Le texte, que le Sénat contrôlé par les républicains a transmis au cabinet de la gouverneure républicaine de l'Etat Kay Ivy en vue de sa promulgation, ne prévoit pas d'exception en cas de viol ou d'inceste. Les médecins pratiquant l'avortement seront passibles de peines de prison de 10 à 99 ans, sauf en cas d'urgence vitale pour la mère ou d'«anomalie létale» du foetus.
La puissante organisation de défense des droits civiques ACLU a déjà fait savoir qu'elle saisirait la justice pour empêcher l'application de ce texte. «Ce texte punit les victimes de viol et d'inceste en les privant encore plus du droit à disposer de leur propre corps et en les obligeant à donner naissance», selon l'ACLU.
L'organisation féministe américaine National Organization for Women a qualifié la loi d'«inconstitutionnelle». Elle estime que sa mise en application «renverrait les femmes de l'Etat aux jours noirs durant lesquels les parlementaires contrôlaient leur corps, leur santé et leur vie».
Plus de 300 nouvelles règles dans 28 Etats
L'objectif avoué des promoteurs du texte est de se retrouver devant la Cour suprême, dominée depuis l'élection du président Donald Trump par des conservateurs, pour la convaincre de revenir sur sa décision emblématique de 1973, «Roe v. Wade» qui a reconnu le droit des femmes à avorter tant que le foetus n'est pas viable.

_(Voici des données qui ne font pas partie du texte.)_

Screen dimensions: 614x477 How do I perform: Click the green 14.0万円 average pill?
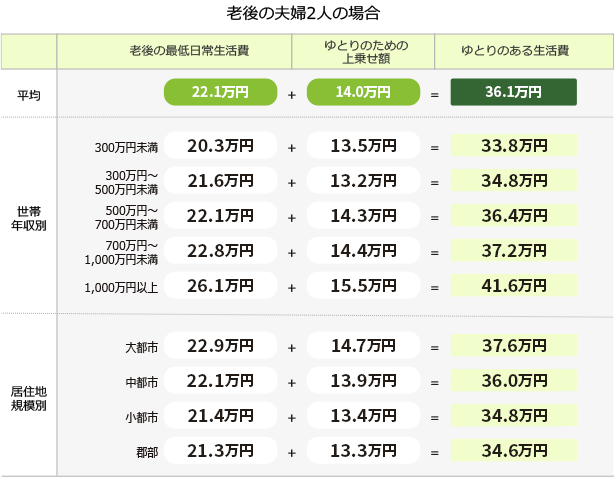point(363,92)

«Vous venez de violer vous-même l'Etat de l'Alabama», a déclaré Bobby Singleton, membre démocrate du Sénat, après le rejet par les sénateurs d'un amendement demandant des exceptions à l'interdiction de l'avortement. «Vous dites à ma fille: tu ne comptes pas dans l'Etat de l'Alabama... Les hommes peuvent te violer et tu auras ce bébé si tu tombes enceinte», a-t-il ajouté, la voix parfois tremblante d'émotion. Le projet de loi avait été adopté début mai par la Chambre des représentants de l'Alabama.
Plusieurs Etats conservateurs envisagent des lois anti-avortement tandis que des Etats libéraux cherchent à garantir le droit à l'interruption volontaire de grossesse en l'inscrivant dans leurs Constitutions. Depuis le début de l'année, 28 des 50 Etats américains ont mis en place plus de 300 nouvelles règles afin de limiter l'accès à l'avortement, selon l'Institut Guttmacher qui défend le droit des femmes à l'IVG.
Le Kentucky et le Mississippi ont ainsi interdit les avortements dès que les battements du coeur du foetus sont détectables, soit environ à la sixième semaine de grossesse. Des mesures comparables sont en passe d'adoption en Géorgie, Ohio, Missouri et Tennessee. Un juge a bloqué la mise en oeuvre de la loi du Kentucky, celle du Mississippi doit entrer en vigueur en juillet.